### DATASET RECORDS

--------------------

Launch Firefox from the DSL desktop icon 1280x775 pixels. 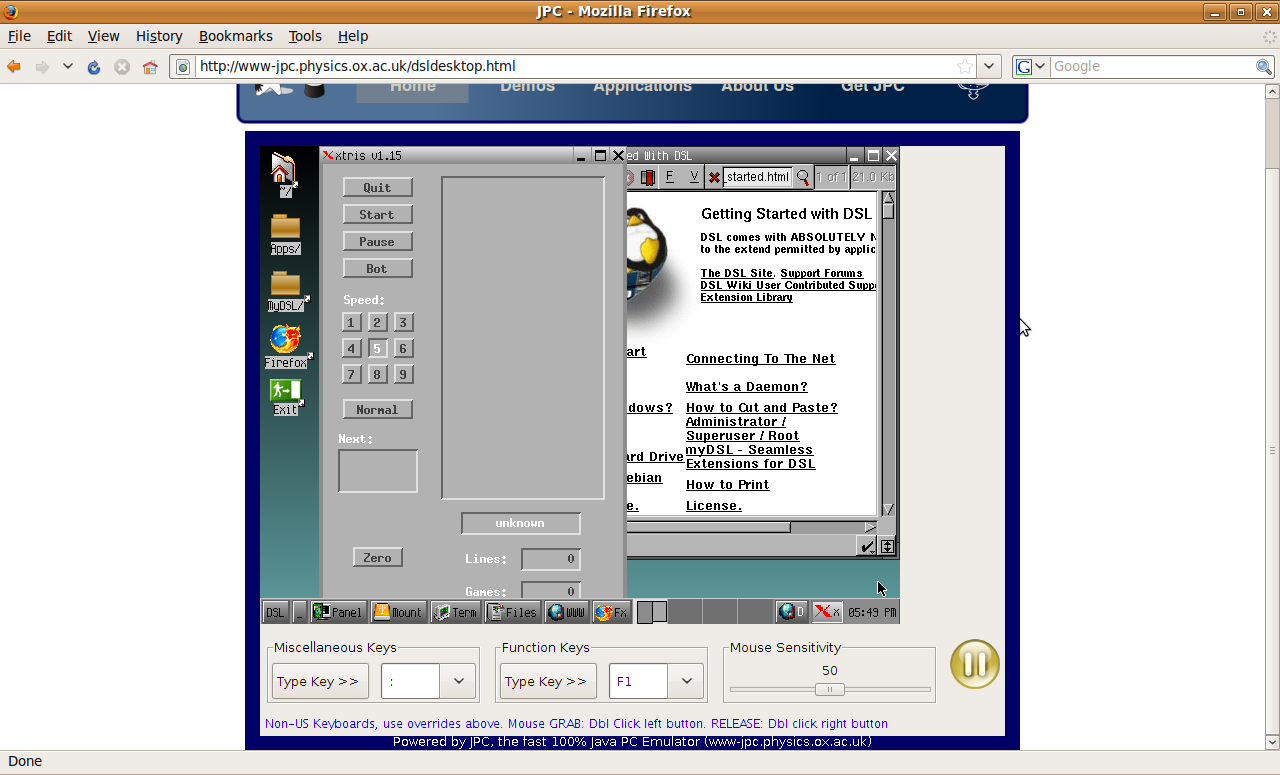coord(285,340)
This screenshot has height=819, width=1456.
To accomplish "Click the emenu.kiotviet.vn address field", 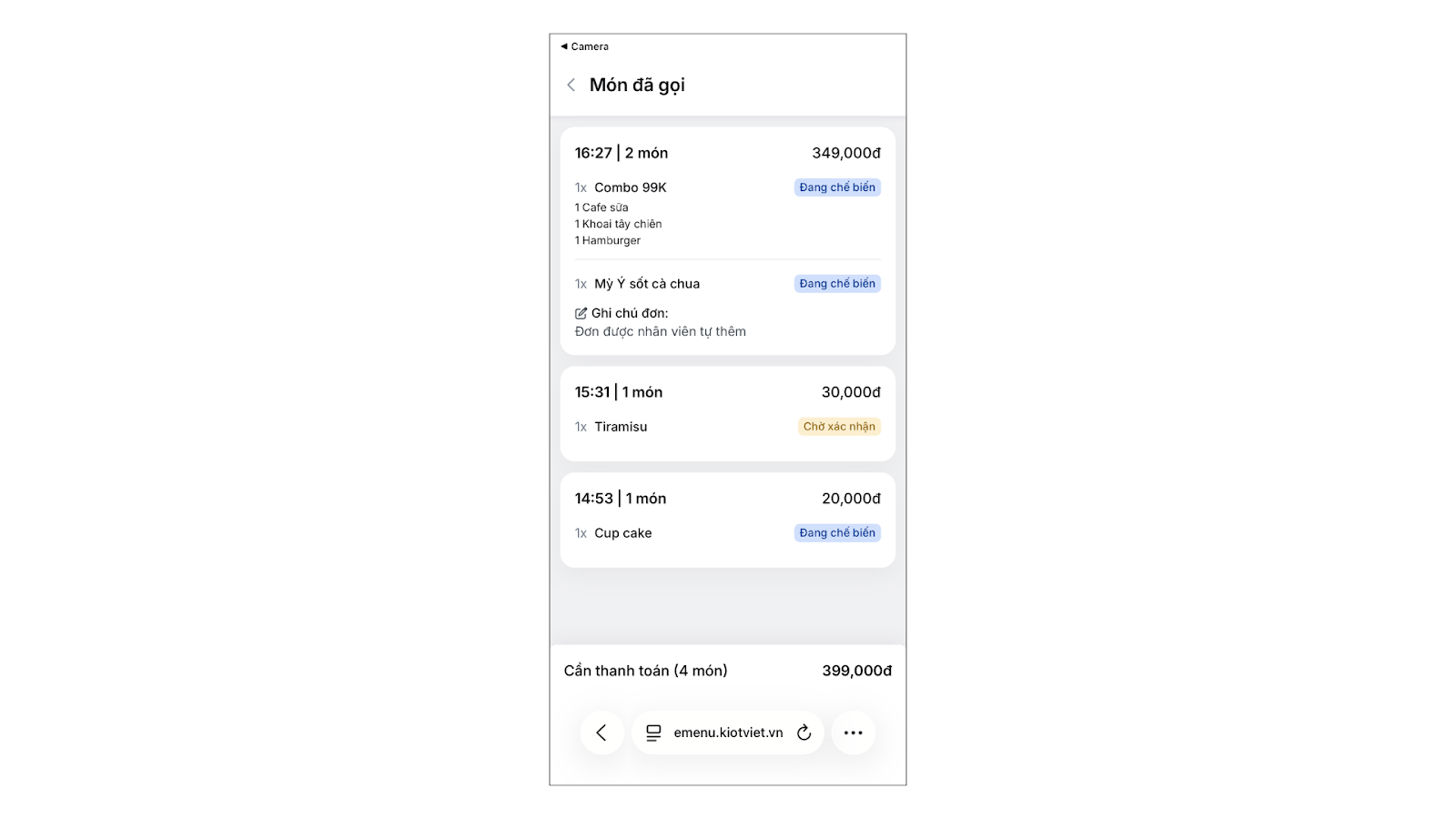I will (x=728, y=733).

--------------------

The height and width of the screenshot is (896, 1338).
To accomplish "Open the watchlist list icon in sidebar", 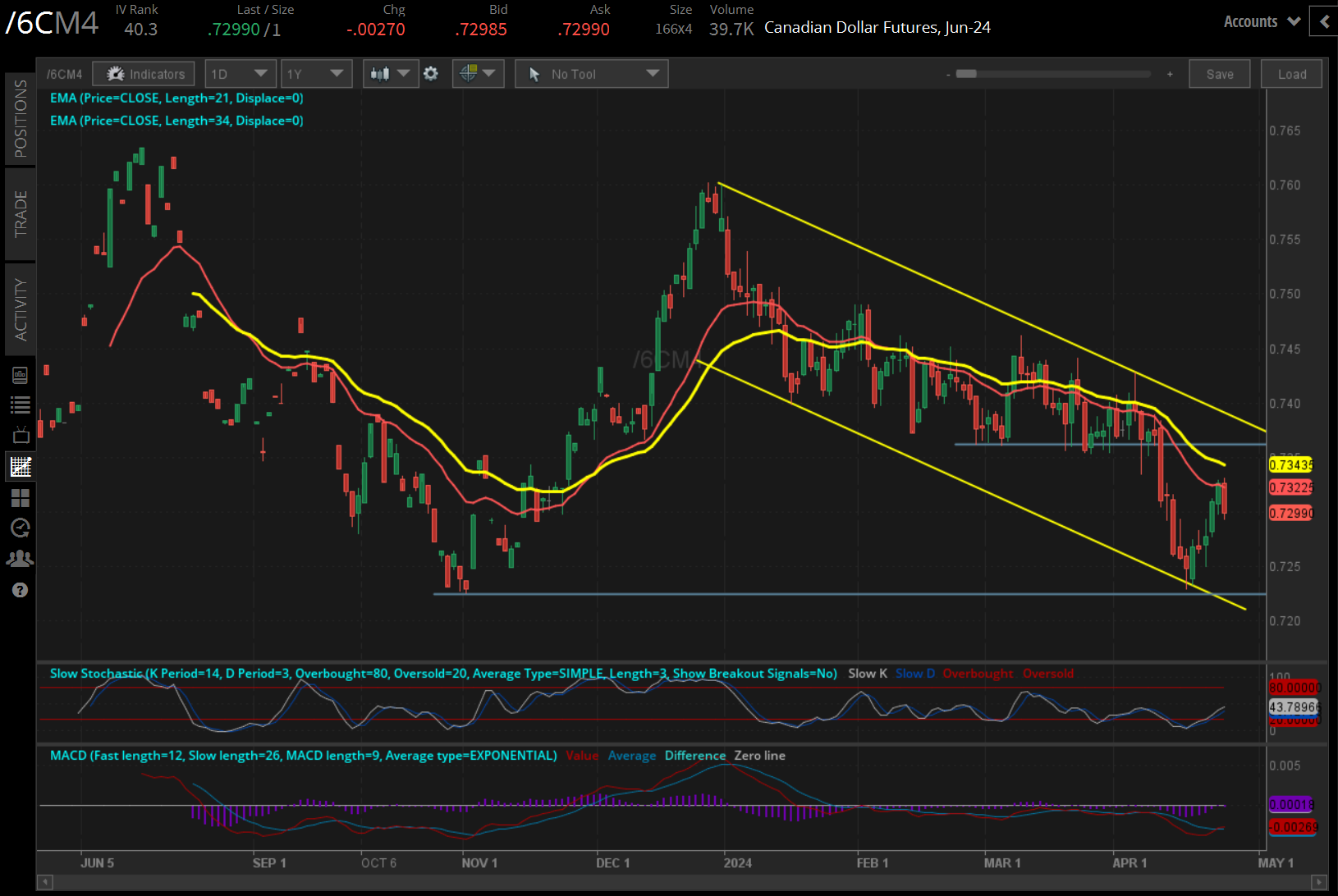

--------------------

### ASSIGNMENT
Look over the records above and filter for each line with the word "height".

### OUTPUT
This screenshot has height=819, width=1456.
The height and width of the screenshot is (896, 1338).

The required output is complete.